=== Requirements ===
Copy the stretch of the material from the line containing "Click the 22:00 timeline marker" through the end, changing "Image resolution" to "Display size" and leaving everything else as it is. Omit the pictures from your answer.

====== Entries provided

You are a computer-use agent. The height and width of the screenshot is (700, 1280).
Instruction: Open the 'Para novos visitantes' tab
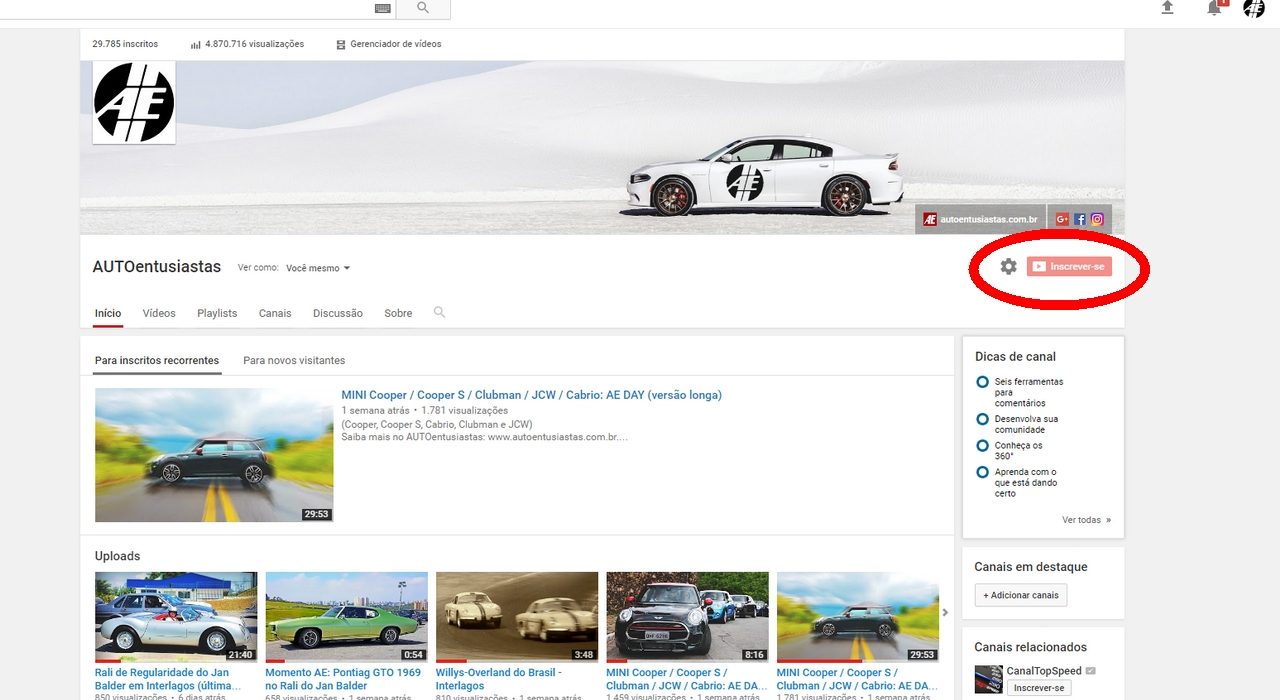294,360
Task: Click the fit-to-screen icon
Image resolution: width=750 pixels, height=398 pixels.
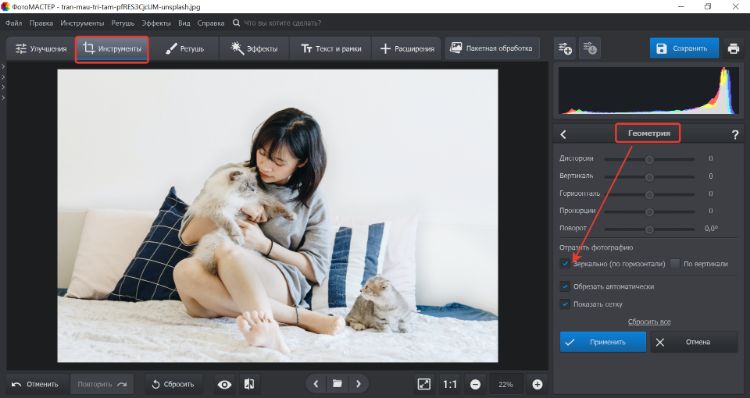Action: point(424,384)
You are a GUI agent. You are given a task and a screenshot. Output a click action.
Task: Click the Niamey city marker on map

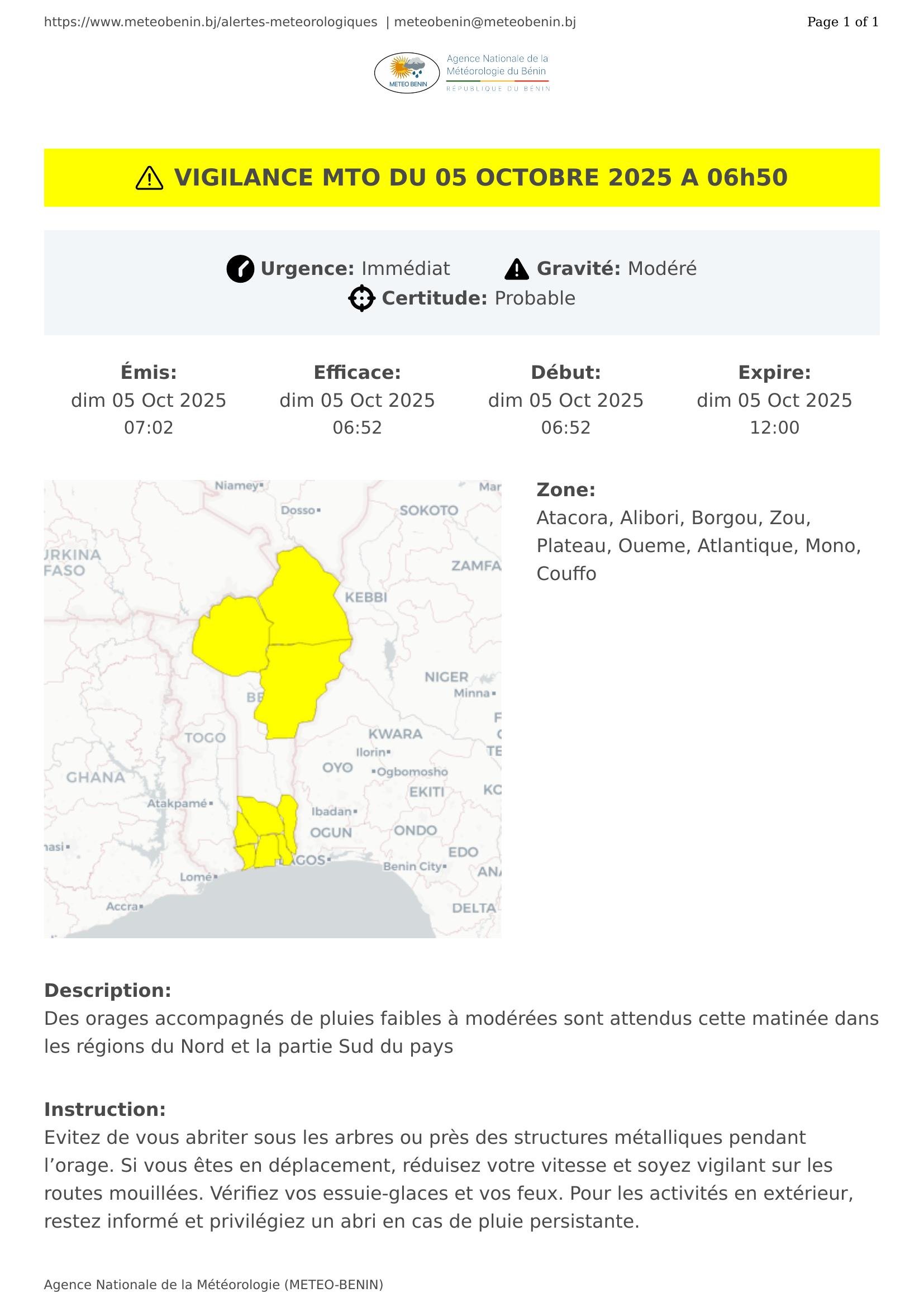click(261, 486)
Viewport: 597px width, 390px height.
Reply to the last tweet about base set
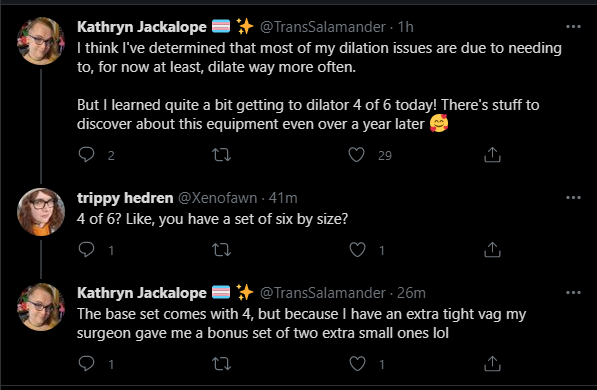[86, 363]
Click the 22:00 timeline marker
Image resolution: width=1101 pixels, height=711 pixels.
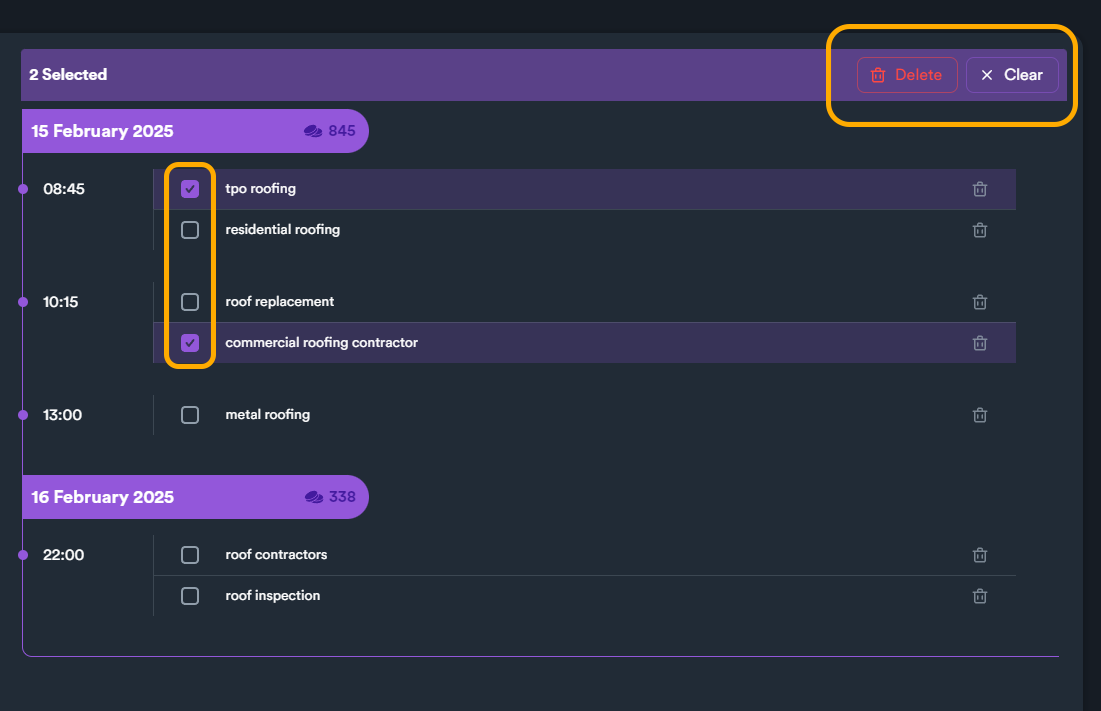pos(23,555)
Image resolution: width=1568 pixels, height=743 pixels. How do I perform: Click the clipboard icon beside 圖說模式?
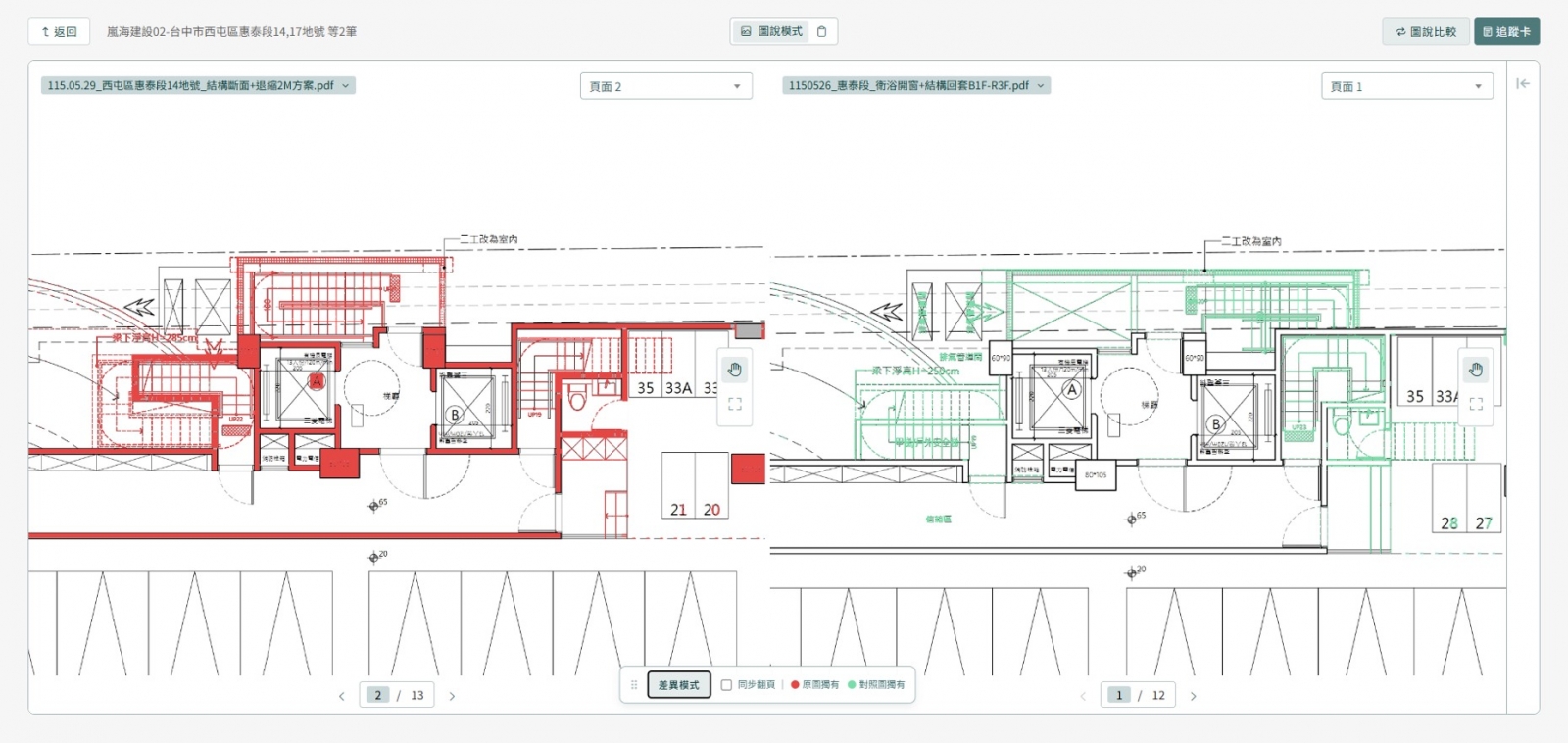(x=822, y=31)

============

=== Solution to the problem ===
Click the 22:00 timeline marker
Display size: width=1101 pixels, height=711 pixels.
pos(23,555)
Display size: width=1568 pixels, height=743 pixels. How do I perform: Click the clipboard icon beside 圖說模式?
(x=822, y=31)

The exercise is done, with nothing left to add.